Core-Shell Nanoparticles As Building Blocks for the Bottom-Up Production of Functional Nanocomposites: PbTe-PbS Thermoelectric Properties

The bottom-up assembly of nanocrystals provides access to a three-dimensional composition control at the nanoscale not attainable by any other technology. In particular, colloidal nanoheterostructures, with intrinsic multiphase organization, are especially appealing building blocks for the bottom-up production of nanocomposites. In the present work, we use PbTe-PbS as the model material system and thermoelectricity as the paradigmatic application to investigate the potential of the bottom-up assembly of core-shell nanoparticles to produce functional nanocomposites. With this goal in mind, a rapid, high-yield and scalable colloidal synthetic route to prepare grams of PbTe@PbS core-shell nanoparticles with unprecedented narrow size distributions and exceptional composition control Is detailed. PbTe@PbS nanoparticles were used as building blocks for the bottom-up production of PbTe-PbS nanocomposites with tuned composition.
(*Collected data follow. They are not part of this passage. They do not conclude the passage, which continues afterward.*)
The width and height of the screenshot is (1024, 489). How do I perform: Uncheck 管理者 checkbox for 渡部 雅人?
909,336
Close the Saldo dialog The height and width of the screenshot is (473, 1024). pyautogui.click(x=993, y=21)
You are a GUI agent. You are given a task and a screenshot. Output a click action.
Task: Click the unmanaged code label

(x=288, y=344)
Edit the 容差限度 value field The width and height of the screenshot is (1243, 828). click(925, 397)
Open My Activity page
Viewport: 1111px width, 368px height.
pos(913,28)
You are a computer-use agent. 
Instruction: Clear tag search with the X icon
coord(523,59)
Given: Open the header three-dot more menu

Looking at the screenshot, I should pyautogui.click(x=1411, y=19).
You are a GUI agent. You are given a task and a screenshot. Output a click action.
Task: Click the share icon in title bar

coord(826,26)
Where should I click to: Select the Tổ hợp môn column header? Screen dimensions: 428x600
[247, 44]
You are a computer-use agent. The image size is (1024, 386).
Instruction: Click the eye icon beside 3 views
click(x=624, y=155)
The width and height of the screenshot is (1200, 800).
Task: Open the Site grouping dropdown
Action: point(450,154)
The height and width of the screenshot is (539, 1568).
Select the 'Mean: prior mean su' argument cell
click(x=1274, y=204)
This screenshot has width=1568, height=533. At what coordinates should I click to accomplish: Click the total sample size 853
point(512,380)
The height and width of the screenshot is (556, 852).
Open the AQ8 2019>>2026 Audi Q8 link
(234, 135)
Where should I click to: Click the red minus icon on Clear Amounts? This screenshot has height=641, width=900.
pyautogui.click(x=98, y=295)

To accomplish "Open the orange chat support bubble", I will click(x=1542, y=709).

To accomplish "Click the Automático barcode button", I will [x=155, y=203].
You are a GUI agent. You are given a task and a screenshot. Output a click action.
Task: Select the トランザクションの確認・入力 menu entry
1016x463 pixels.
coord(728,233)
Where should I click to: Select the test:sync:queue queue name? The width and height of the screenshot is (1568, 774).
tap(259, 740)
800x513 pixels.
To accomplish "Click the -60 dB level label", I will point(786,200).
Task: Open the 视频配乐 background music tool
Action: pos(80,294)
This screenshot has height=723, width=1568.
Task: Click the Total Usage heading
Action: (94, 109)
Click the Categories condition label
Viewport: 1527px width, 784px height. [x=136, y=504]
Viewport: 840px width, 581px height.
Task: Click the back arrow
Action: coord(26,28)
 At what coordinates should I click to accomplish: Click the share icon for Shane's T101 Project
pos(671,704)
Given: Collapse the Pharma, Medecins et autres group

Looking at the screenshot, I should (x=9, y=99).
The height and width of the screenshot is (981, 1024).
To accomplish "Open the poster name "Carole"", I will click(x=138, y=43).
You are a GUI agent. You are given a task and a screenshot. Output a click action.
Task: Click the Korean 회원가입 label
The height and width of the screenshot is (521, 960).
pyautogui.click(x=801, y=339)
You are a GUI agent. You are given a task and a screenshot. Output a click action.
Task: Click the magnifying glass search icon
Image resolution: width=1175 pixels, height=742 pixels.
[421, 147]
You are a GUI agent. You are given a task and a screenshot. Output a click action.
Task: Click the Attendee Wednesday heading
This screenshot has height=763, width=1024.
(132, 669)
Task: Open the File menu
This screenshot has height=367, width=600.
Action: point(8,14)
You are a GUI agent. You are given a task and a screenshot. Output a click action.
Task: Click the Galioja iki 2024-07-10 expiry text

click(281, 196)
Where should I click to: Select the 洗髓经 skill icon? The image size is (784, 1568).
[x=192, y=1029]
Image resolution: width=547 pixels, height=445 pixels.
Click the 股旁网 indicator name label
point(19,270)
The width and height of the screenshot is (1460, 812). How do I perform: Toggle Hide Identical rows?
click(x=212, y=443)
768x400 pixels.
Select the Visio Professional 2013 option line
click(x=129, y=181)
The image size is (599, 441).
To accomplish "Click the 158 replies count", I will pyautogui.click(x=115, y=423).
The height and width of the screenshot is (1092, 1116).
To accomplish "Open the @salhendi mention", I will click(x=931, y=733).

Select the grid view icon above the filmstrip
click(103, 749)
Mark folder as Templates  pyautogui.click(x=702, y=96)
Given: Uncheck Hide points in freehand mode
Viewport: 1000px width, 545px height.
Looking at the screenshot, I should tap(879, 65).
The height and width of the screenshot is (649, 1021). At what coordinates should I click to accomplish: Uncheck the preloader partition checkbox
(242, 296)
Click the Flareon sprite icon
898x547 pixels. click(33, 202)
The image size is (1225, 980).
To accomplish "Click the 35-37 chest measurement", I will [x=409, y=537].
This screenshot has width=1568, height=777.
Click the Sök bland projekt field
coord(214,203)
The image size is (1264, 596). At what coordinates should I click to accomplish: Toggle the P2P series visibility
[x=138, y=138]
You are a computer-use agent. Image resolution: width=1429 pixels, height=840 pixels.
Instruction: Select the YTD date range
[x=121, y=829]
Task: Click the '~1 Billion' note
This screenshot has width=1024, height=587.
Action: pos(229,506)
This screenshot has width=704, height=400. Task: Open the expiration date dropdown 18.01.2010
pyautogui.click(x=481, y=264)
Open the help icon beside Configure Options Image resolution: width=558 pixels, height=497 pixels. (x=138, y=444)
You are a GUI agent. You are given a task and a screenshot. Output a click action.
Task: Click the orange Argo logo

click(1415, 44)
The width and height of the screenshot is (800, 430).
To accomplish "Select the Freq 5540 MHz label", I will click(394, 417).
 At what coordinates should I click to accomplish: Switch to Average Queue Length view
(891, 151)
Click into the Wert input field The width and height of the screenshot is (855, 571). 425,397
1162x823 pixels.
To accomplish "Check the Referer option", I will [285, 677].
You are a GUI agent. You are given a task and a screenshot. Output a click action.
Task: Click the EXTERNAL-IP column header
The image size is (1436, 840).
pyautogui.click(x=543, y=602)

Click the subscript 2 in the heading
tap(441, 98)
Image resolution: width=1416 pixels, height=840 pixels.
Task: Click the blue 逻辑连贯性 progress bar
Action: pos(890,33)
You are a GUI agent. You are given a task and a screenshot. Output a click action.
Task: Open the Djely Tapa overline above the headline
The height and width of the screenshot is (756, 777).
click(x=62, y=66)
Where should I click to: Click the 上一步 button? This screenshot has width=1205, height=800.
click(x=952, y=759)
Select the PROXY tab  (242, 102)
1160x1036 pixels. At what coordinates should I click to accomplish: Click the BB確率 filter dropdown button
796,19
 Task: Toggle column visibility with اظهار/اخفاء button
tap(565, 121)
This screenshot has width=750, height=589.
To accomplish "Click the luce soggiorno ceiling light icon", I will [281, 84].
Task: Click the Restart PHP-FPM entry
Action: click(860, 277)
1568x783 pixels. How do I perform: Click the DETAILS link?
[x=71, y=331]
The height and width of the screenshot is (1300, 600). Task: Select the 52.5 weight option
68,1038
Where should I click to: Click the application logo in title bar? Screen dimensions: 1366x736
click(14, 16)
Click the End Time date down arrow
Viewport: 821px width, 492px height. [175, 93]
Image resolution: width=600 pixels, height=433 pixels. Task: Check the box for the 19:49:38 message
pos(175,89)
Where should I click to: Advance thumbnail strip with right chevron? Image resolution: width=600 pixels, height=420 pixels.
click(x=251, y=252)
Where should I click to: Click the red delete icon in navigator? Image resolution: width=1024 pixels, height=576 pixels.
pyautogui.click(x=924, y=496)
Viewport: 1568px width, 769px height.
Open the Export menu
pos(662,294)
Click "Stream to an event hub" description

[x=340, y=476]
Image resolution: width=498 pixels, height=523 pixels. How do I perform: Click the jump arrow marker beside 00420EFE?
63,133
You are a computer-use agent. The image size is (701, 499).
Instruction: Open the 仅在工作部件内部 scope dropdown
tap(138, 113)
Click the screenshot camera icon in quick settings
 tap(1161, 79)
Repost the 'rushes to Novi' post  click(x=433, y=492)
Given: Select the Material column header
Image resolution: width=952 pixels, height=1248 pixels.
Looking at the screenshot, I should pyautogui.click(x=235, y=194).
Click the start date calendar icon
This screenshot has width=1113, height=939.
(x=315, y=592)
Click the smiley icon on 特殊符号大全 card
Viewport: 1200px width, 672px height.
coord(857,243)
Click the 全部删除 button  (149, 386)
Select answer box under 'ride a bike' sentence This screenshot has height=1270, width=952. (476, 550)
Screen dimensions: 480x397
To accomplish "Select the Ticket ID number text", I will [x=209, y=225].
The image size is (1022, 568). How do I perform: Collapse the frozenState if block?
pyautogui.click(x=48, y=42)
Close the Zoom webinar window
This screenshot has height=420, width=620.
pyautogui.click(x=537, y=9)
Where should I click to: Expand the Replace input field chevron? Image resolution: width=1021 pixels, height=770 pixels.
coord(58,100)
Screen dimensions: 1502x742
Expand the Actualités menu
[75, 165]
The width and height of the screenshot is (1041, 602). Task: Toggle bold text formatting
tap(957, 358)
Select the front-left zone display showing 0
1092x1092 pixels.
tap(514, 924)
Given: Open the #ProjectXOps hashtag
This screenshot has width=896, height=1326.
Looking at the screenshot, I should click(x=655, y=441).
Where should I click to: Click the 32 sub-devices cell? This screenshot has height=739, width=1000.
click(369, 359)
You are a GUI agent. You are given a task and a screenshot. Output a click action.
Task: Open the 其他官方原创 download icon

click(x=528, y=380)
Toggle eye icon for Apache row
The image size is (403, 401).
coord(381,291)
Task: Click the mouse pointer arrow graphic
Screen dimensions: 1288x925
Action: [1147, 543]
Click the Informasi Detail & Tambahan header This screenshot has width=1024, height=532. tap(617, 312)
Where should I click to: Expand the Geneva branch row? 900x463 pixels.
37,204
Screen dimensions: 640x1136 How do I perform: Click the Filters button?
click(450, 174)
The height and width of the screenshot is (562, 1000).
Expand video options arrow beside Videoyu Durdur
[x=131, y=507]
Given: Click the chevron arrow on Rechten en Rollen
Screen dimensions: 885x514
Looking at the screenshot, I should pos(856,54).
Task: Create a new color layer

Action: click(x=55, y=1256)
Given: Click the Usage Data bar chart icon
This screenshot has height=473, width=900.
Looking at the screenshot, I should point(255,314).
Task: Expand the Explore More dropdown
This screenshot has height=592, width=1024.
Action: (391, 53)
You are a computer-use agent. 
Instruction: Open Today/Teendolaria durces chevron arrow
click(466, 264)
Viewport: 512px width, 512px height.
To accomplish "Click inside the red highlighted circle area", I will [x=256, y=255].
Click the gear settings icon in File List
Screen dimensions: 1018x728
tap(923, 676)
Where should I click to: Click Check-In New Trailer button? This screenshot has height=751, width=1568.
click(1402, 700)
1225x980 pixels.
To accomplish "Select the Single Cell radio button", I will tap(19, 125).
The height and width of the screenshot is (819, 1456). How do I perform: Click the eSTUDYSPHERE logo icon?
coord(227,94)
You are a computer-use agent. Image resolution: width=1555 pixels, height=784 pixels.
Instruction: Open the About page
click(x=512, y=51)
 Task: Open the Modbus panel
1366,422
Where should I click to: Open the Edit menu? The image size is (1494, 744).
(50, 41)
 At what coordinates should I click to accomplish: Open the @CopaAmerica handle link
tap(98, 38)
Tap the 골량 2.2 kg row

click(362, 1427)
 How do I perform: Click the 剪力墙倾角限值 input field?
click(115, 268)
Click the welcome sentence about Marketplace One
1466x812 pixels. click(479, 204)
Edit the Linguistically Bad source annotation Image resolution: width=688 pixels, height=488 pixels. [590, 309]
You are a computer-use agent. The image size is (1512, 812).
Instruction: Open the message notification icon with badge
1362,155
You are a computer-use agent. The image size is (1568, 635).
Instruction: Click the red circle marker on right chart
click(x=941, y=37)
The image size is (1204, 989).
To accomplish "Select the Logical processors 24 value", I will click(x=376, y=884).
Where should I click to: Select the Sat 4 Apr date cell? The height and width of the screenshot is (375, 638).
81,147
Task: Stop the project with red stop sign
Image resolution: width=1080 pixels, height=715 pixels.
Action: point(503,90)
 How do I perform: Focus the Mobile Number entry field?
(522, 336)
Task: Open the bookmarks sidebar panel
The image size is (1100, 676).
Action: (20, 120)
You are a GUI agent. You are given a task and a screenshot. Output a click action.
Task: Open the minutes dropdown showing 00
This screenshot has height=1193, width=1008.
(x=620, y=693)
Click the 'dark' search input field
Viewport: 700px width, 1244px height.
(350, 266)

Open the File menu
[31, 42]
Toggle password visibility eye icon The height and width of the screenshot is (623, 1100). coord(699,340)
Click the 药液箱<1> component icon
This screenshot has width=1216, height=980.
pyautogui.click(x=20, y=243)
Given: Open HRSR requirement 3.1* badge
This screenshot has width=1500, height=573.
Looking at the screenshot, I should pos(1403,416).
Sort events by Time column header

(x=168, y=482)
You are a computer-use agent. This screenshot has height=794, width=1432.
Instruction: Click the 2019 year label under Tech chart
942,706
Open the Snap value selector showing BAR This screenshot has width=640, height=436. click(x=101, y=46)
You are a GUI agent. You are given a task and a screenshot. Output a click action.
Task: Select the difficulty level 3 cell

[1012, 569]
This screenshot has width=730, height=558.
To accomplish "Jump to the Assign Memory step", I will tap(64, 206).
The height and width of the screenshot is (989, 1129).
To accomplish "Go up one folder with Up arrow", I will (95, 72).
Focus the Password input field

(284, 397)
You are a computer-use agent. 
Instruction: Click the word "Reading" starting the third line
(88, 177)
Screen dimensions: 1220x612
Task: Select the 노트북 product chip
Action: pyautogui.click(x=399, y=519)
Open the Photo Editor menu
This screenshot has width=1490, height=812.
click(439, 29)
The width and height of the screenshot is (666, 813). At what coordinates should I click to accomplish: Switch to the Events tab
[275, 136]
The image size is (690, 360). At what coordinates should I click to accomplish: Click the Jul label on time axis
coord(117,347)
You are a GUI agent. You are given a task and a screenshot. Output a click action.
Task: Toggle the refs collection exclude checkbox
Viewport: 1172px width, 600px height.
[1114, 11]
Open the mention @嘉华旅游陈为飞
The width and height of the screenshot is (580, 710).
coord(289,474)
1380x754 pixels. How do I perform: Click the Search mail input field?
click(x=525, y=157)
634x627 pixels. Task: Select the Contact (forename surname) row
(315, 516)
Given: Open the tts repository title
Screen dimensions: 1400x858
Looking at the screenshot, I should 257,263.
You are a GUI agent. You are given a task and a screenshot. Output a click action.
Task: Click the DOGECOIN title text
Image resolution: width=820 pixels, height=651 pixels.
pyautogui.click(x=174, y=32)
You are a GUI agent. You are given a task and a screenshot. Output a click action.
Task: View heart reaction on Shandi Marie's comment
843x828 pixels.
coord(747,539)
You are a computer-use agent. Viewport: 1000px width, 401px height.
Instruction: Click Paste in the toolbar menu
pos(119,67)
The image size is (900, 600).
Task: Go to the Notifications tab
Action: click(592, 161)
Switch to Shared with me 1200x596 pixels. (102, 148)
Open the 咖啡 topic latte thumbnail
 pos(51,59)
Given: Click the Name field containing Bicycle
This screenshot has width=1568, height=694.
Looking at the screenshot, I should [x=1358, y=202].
In such PbTe-PbS nanocomposites, synergistic nanocrystal doping effects result In up to 10-fold higher electrical conductivities than in pure PbTe and PbS nanomaterials. At the same time, the acoustic impedance mismatch between PbTe and PbS phases and a partial phase alloying provide PbTe-PbS nanocomposites with strongly reduced thermal conductivities. As a result, record thermoelectric figures of merit (ZT) of similar to 1.1 were obtained from undoped PbTe and PbS phases at 710 K. These high IT values prove the potential of the proposed processes to produce efficient functional nanomaterials with programmable properties.